Albańskie gangi jawnie reklamują „usługi” przerzutu nielegalnych imigrantów na Wyspy Brytyjskie. Gdy nielegalni już pokonają Kanał La Manche, dzięki lewackim wpływom i terrorowi politycznej poprawności, są praktycznie nieusuwalni.
Kanał La Manche pomiędzy Calais we Francji, gdzie znajdują się koczowiska nielegalnych imigrantów ściągniętych do Unii przez Aneglę Merkel (i wciąż przybywających), a Dover na południowym wybrzeżu Anglii ma tylko 32 kilometry. Śmiałkowie przepływali już go wpław, a dziś taki wyczyn na nikim nie robi specjalnie wrażenia.
I właśnie Kanał La Manche wybierają jako drogę do Anglii nielegalni imigranci. Nadal próbują dostać się do ciężarówek w porcie w Calais, ale z powodu kontroli na granicy Strefy Schengen, jest to coraz trudniejsze. Wybierają więc drogę wodną.
Napływ nielegalnych
Tylko od początku sierpnia Kanał przepłynęło co najmniej 6 168 nielegalnych imigrantów, a od początku tego roku – 22 670. Tylko w poniedziałek 22 sierpnia Kanałem do Wielkiej Brytanii dostało się 1 295 nielegalnych imigrantów (do tego dnia najwyższą dobową liczbą było 1 185 osób, które przedostały się przez La Manche 11 listopada 2021 r.).
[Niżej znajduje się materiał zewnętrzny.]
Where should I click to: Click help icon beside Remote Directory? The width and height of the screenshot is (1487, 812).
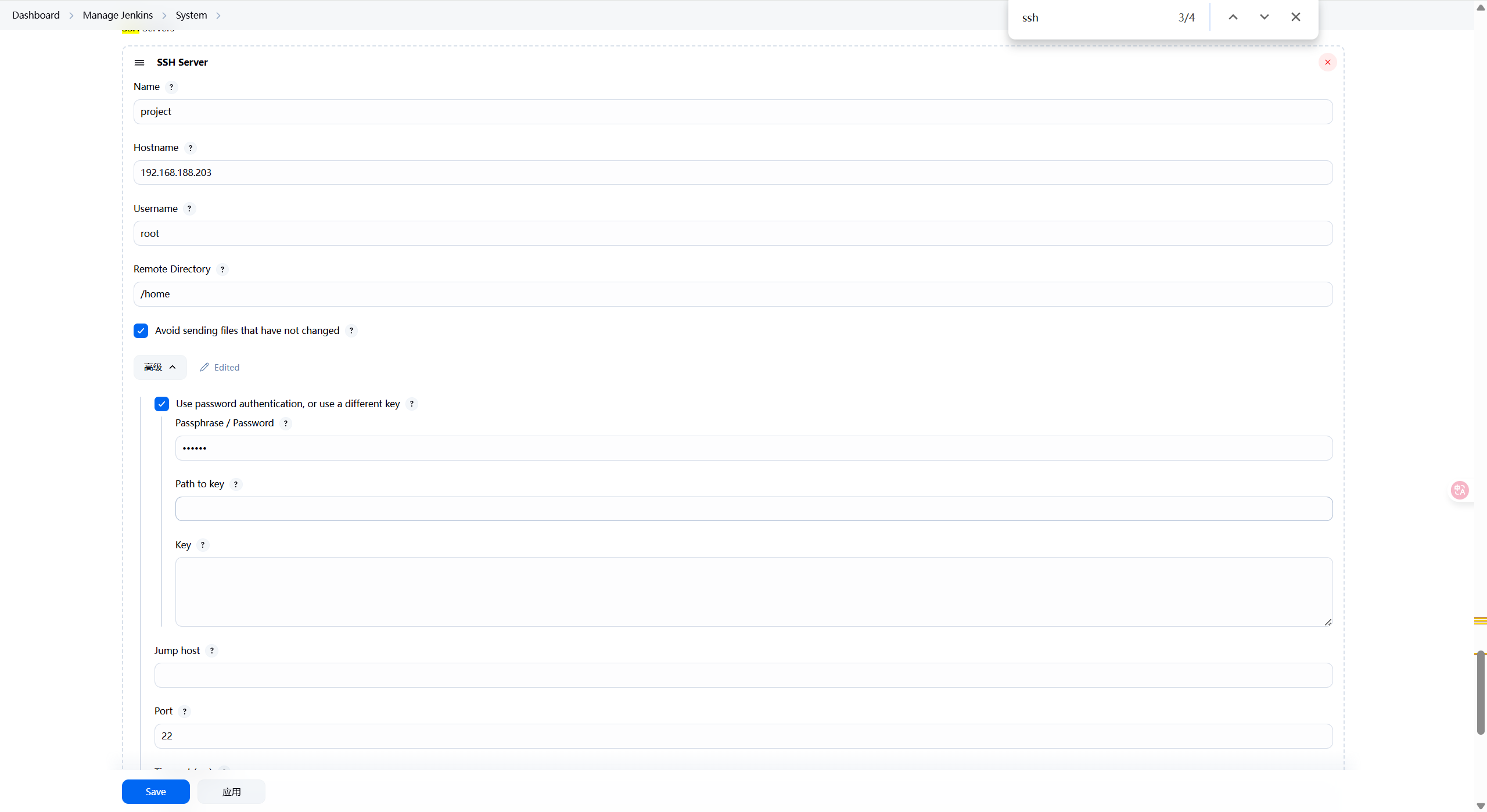222,270
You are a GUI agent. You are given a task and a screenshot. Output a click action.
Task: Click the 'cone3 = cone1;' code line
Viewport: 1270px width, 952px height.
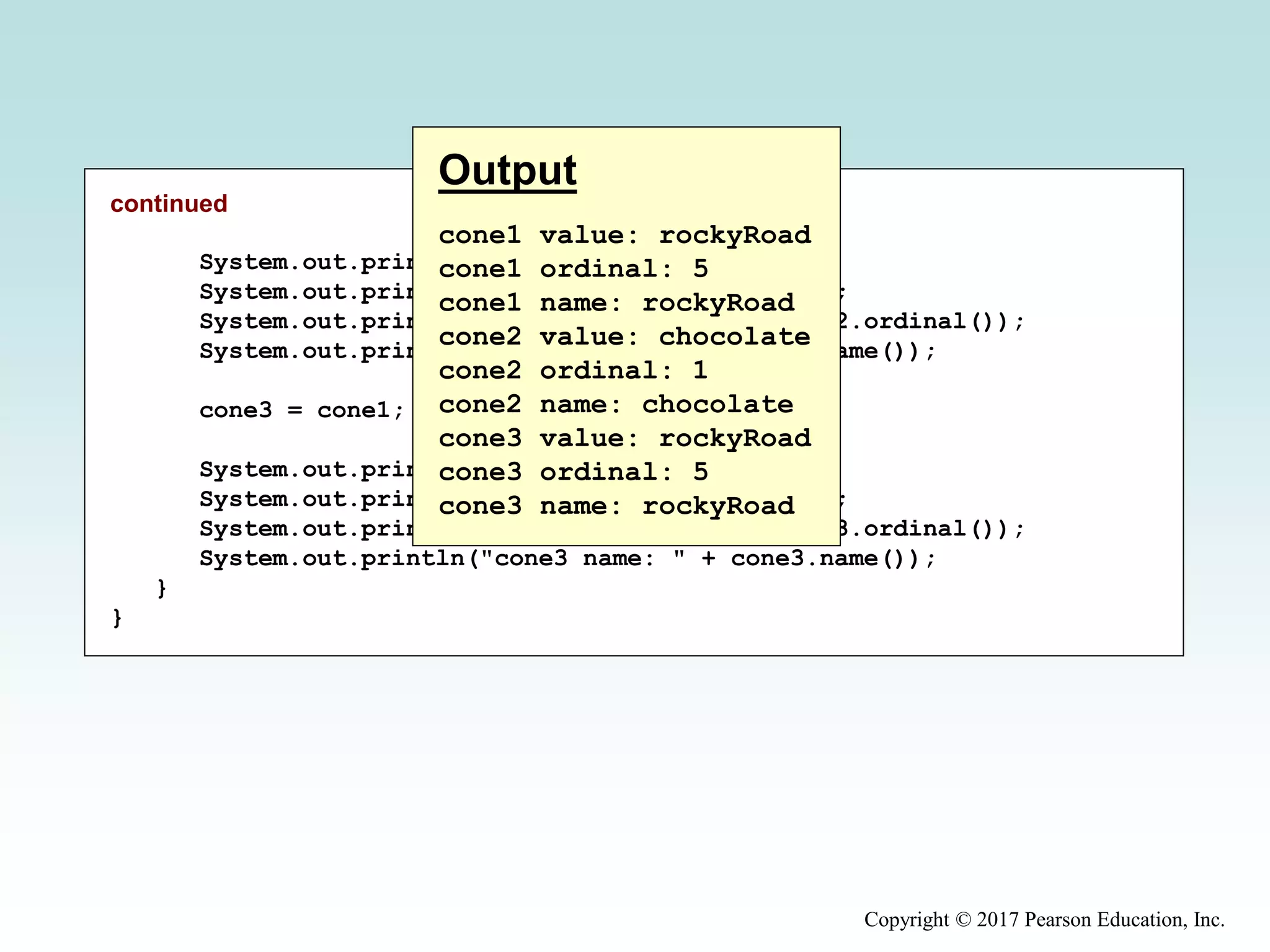pyautogui.click(x=301, y=410)
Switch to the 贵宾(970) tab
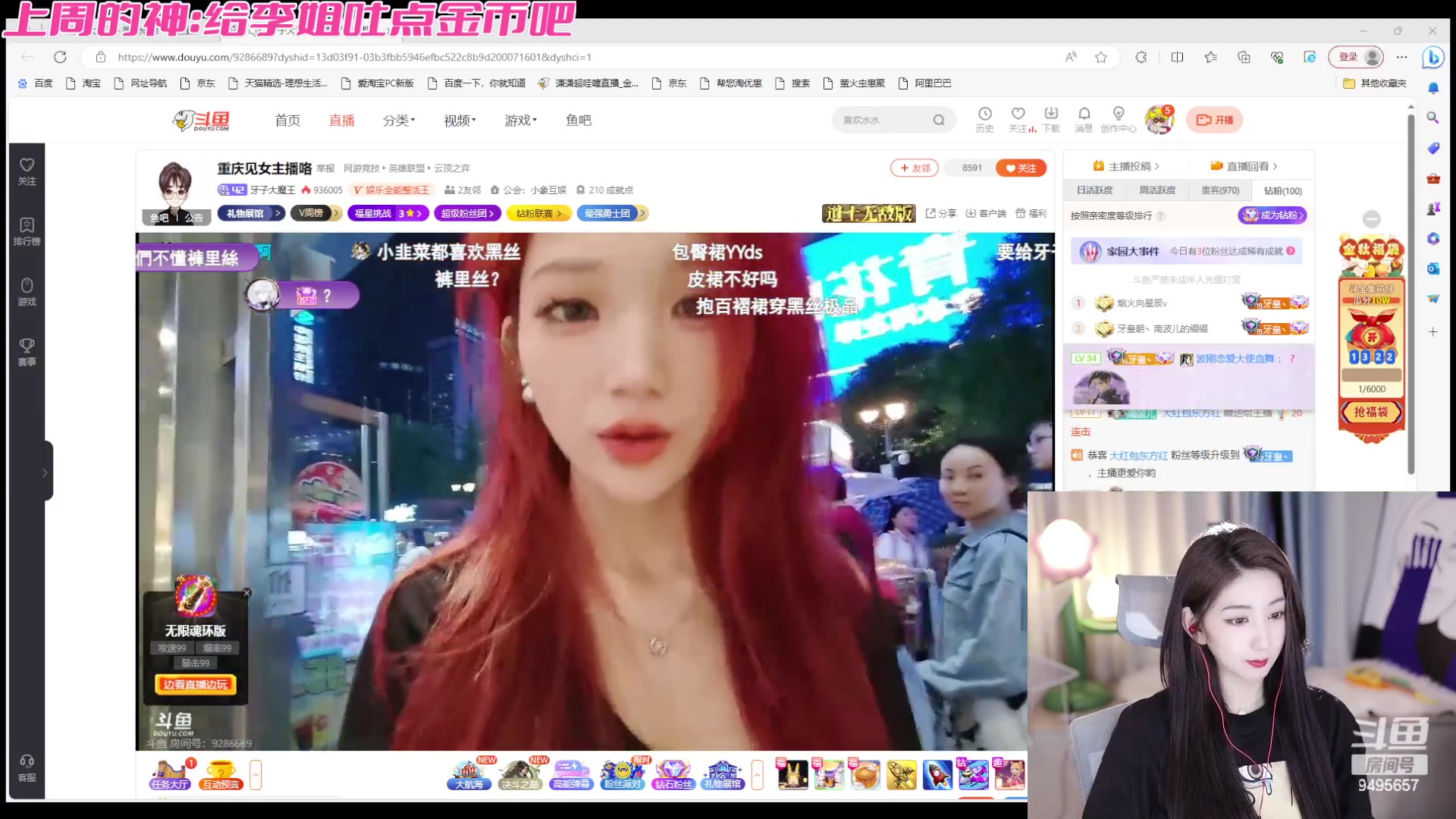The image size is (1456, 819). (1219, 190)
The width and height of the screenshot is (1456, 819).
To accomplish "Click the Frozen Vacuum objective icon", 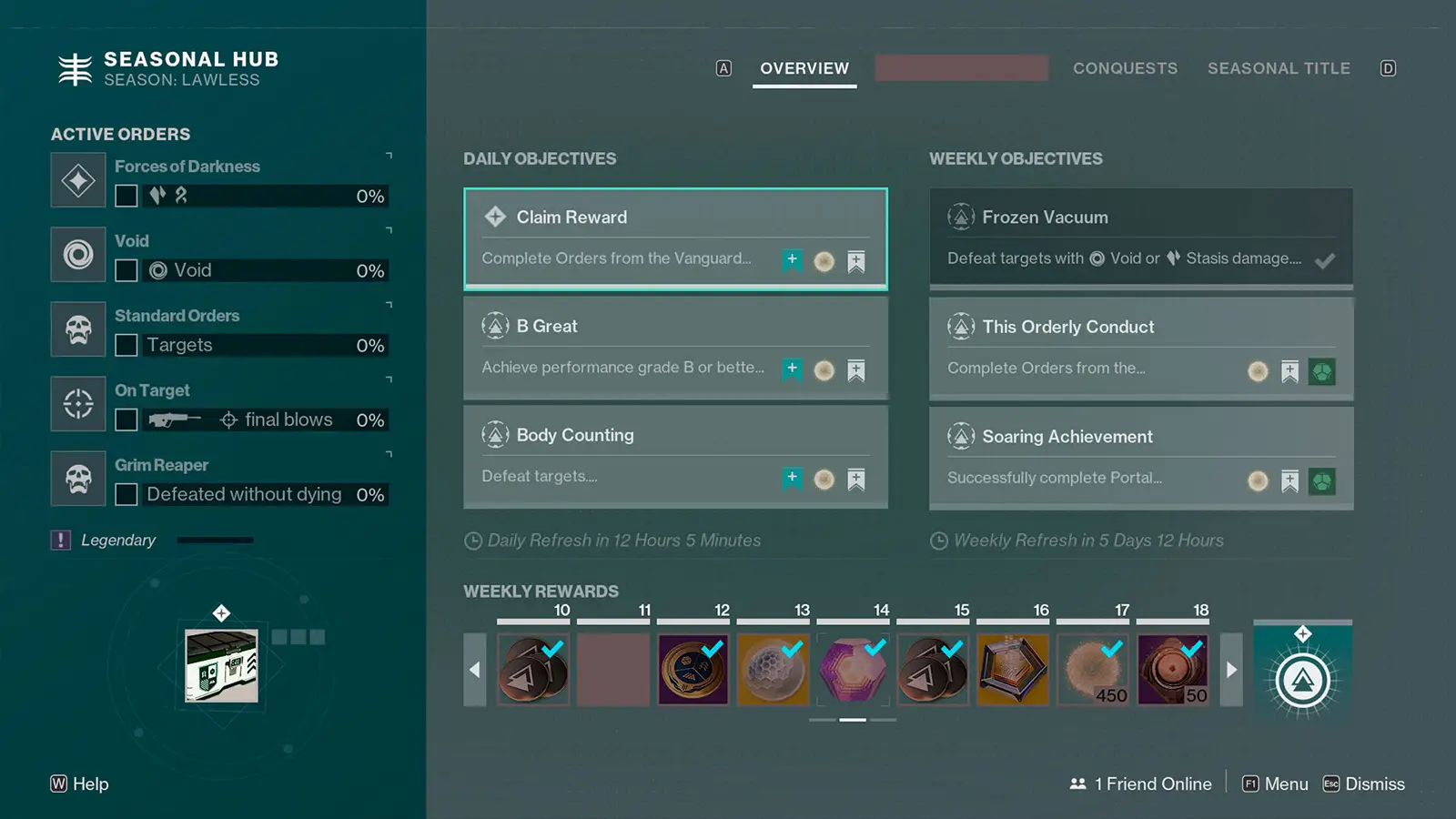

Napływ nielegalnych nie maleje, wręcz przeciwnie – stale rośnie i jest już prawie dwukrotnie wyższy od „rekordowego” ubiegłego roku. A mowa tylko o danych oficjalnych, sporządzanych na podstawie raportów o zatrzymanych/wyłowionych nielegalnych.
Bezradność rządu
Brytyjski rząd próbował sobie poradzić z tym problemem zawierając w kwietniu tego roku
umowę z Rwandą, pozwalającą na wysyłanie do tego kraju nielegalnych imigrantów przekraczających La Manche. Zgodnie nią, jeśli mają oni podstawy do azylu, dostaną go, ale w Rwandzie, a nie w Wielkiej Brytanii. Na czerwiec był już zaplanowany pierwszy lot, odstawiający do Afryki nielegalnych przybyszy z tego kontynentu. Tu jednak szturm przypuściły rozmaite lewackie organizacje, które zaczęły wrzeszczeć o łamaniu praw człowieka itp. Do „ataku” ruszyli też prawnicy, składający odwołania w imieniu klientów wskazanych do deportacji do Afryki. W efekcie lot się nie odbył, nielegalni zostali w UK, a w międzyczasie napłynęli kolejni.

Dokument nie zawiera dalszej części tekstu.